YOUR ASSIGNMENT: Your answer needs to include each line of the records in which the string "Switch" can be found.
(Beginning of WORKING DATA)
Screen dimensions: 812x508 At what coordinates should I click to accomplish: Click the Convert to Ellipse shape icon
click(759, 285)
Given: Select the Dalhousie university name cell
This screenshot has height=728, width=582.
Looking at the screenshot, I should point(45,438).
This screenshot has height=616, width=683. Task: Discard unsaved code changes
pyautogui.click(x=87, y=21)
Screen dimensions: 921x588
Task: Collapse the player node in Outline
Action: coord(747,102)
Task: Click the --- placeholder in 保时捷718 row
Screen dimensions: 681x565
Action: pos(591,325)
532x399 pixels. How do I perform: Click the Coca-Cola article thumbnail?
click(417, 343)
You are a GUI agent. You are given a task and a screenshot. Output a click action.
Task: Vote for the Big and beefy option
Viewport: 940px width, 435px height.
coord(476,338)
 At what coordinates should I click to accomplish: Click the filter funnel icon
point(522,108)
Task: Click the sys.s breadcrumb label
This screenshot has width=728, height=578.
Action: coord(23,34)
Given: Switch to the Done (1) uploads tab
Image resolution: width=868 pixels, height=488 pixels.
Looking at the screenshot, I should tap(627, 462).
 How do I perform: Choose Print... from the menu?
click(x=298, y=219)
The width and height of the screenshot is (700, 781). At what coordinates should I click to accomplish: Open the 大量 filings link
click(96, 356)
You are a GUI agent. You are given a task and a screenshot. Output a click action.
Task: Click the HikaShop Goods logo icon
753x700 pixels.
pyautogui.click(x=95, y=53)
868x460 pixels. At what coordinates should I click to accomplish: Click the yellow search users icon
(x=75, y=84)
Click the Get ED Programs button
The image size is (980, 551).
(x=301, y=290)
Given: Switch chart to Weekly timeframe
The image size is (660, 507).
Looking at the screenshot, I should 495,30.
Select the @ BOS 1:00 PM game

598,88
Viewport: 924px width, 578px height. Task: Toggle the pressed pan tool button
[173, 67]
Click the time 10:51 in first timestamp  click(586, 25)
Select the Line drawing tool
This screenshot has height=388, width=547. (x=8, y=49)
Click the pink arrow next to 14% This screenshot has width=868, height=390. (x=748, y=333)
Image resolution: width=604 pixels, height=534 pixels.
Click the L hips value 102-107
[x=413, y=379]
(End of WORKING DATA)
OUTPUT OF THE EXERCISE:
Given: Switch to the Done (1) uploads tab
Given: Switch chart to Weekly timeframe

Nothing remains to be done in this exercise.